As I look out my window today I see some trees without their leaves and they look so life-less, and indeed they do appear to be dead. However they are not dead, they are just going through a normal process. The leaves have gone from green to gold or red and then they turned to brown and fell from the tree and have blown around in the changing wind until someone rakes them up and puts them into large bags and sets them out for the trash man to pick up.
These bare trees look cold and empty and not very pretty at present, but I know this is just for a short time and when autumn and winter have passed, spring will bring them tender shoots once again on each of their branches and the barren looking sticks will flourish with lots of healthy green leaves to sway in the wind. Some of the trees will also flower and lovely white, purple or pink blossoms will be abundant, and this will bring delight to all of those who pass this way.
But during the barren times I can't help but feel a sadness and a longing for the fruitfulness of the tree to return. I think that I am going through a similar time right now because I have not been well and therefore I am not flourishing. I have not been active, or able to enjoy the routine things that daily life involves. I have felt like my strength has drained and my leaves have fallen. But I do know that this is just a passing season of my life, and before too long my life will return to normal.
When the snow comes the barren trees will appear to be dressed again with glistening white coats. Or sparkling ice, like jewelry, will dangle from the formerly bare branches. This will bring needed moisture and it will be good for the trees. And I will be able to look out my windows and enjoy the wintry white wonderland and my spirit will be lifted.
God has a reason for each season of our lives,....and He knows what we need to go through and how to prune us so that we can bring forth abundant fruit at His appointed times. I am so thankful that things are not always what they appear to be,...the trees are not dead,...and either am I! There has just been a quiet time where God wants me to be still and dwell in His presence. My trial has been so small compared to what some people experience. I am not complaining, just reflecting on what God wants me to learn at this time of my life.Yet I will admit that I long for the warmth He will bring and look forward to the new life that will soon appear, and the growth, both on the trees and in my life.

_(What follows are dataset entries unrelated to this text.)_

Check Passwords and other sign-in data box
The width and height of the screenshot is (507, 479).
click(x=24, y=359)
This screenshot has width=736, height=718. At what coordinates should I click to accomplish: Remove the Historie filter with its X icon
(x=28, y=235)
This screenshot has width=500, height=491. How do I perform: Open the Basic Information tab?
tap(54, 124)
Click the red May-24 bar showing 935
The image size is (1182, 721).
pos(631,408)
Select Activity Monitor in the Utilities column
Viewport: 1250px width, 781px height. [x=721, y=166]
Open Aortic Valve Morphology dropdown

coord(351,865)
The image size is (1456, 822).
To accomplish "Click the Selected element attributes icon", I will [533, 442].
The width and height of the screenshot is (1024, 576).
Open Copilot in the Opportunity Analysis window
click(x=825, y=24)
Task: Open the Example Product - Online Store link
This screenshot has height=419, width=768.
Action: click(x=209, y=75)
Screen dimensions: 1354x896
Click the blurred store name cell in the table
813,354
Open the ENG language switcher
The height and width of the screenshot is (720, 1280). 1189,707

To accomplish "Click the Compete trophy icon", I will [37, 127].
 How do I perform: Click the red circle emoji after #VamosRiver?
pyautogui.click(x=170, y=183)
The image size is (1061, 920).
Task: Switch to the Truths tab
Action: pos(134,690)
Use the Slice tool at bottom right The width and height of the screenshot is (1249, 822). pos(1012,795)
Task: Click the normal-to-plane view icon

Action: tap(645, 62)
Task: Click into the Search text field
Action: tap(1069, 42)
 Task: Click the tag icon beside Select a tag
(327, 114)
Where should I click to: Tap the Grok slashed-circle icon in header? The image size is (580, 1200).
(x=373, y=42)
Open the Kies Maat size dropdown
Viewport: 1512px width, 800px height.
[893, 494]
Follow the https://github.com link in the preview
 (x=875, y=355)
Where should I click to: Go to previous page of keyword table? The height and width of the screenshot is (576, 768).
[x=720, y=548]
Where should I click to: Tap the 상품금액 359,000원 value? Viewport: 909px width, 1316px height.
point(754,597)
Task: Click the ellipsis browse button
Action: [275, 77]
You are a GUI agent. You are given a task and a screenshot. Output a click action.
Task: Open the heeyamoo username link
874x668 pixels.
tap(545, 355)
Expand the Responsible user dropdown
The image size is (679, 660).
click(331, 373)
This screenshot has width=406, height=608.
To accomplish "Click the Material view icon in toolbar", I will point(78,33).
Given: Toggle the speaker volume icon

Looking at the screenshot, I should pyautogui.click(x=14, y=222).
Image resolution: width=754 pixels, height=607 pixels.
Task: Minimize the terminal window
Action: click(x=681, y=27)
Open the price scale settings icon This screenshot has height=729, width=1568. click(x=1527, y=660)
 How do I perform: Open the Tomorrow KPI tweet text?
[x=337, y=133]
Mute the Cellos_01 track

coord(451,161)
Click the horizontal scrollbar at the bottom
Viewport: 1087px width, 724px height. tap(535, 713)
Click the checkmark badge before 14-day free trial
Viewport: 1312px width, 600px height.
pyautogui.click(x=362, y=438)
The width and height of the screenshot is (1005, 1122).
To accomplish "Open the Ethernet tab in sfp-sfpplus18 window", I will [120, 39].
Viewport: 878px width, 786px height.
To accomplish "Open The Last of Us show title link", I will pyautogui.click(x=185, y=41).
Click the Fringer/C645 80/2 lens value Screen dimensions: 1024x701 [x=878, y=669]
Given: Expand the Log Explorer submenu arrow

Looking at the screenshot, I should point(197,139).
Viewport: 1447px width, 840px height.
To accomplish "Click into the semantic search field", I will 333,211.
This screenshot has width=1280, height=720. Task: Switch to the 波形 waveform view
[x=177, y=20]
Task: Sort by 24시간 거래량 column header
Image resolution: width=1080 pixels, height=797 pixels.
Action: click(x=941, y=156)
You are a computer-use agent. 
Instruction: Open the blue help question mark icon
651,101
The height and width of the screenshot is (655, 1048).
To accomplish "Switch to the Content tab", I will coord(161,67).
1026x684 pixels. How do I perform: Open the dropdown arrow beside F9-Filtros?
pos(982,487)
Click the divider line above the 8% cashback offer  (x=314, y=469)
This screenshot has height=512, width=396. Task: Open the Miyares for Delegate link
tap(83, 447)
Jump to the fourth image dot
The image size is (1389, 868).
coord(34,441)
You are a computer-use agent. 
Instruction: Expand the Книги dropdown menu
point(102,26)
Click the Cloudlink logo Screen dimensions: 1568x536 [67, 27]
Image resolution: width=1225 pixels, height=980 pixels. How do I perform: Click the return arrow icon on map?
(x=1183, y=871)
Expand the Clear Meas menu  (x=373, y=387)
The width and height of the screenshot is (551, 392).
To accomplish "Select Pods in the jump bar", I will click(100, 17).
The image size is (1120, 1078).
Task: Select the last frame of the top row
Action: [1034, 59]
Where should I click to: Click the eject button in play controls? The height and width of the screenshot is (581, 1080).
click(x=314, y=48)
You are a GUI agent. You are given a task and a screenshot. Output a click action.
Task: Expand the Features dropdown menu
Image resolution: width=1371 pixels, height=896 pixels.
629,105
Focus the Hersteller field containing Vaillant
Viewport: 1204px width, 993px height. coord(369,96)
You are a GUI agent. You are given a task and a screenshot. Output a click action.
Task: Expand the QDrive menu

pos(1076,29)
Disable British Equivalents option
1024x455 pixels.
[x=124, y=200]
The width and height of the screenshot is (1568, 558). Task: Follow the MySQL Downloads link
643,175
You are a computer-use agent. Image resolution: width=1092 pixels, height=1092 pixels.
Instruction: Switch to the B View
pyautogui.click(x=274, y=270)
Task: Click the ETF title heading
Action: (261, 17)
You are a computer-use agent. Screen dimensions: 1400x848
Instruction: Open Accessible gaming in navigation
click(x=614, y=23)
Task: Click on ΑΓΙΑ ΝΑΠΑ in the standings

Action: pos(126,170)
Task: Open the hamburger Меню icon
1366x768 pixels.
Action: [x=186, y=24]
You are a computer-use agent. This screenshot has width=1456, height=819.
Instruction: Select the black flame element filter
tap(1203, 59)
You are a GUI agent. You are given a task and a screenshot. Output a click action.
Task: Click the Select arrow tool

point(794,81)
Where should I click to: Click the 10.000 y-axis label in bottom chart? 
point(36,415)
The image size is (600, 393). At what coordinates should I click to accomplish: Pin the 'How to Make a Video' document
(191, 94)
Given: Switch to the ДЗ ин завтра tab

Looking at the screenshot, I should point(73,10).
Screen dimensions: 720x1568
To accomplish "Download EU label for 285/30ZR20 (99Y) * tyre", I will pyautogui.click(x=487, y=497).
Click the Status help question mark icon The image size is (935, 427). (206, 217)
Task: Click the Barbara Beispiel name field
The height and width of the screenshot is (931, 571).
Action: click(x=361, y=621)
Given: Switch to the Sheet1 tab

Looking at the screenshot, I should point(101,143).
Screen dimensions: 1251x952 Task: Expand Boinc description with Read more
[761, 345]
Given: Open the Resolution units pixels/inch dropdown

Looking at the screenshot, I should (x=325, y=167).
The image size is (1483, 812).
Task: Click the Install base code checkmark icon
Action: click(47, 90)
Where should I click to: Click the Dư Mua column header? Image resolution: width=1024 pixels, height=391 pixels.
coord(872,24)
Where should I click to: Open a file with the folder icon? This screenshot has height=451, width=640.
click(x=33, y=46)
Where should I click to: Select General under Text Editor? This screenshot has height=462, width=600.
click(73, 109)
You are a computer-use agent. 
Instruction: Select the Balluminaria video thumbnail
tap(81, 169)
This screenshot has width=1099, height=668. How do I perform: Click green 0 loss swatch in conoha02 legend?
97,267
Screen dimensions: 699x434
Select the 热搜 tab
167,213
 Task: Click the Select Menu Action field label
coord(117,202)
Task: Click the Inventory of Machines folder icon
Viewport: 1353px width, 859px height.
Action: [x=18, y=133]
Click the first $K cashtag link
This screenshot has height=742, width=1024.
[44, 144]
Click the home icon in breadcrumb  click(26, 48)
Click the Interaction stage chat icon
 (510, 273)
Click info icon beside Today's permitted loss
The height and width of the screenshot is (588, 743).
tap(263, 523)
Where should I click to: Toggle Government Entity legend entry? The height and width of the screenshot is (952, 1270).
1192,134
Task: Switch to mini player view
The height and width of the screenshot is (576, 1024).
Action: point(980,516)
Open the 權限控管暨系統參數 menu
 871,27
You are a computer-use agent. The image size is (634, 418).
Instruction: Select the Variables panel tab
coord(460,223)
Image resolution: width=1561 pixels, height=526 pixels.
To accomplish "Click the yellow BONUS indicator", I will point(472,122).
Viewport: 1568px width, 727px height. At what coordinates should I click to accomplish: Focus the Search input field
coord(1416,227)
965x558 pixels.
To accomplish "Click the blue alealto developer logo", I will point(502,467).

If your life is looking a little bleak, and your branches are feeling empty, don't despair the Lord is always near and He will hear your whispered pray. Don't lose hope, hang on to your faith in Him. Open your eyes to the beauty that can be found even in the autumns of our lives or the cold dark days of winter.Sometimes we need the quiet, still, moments. And before too long we will be seeing new growth sprouting out from the dormant areas in our lives if we yield ourselves to Him, and let His strength flow through us like sap.... bringing new life and new energy to us once again.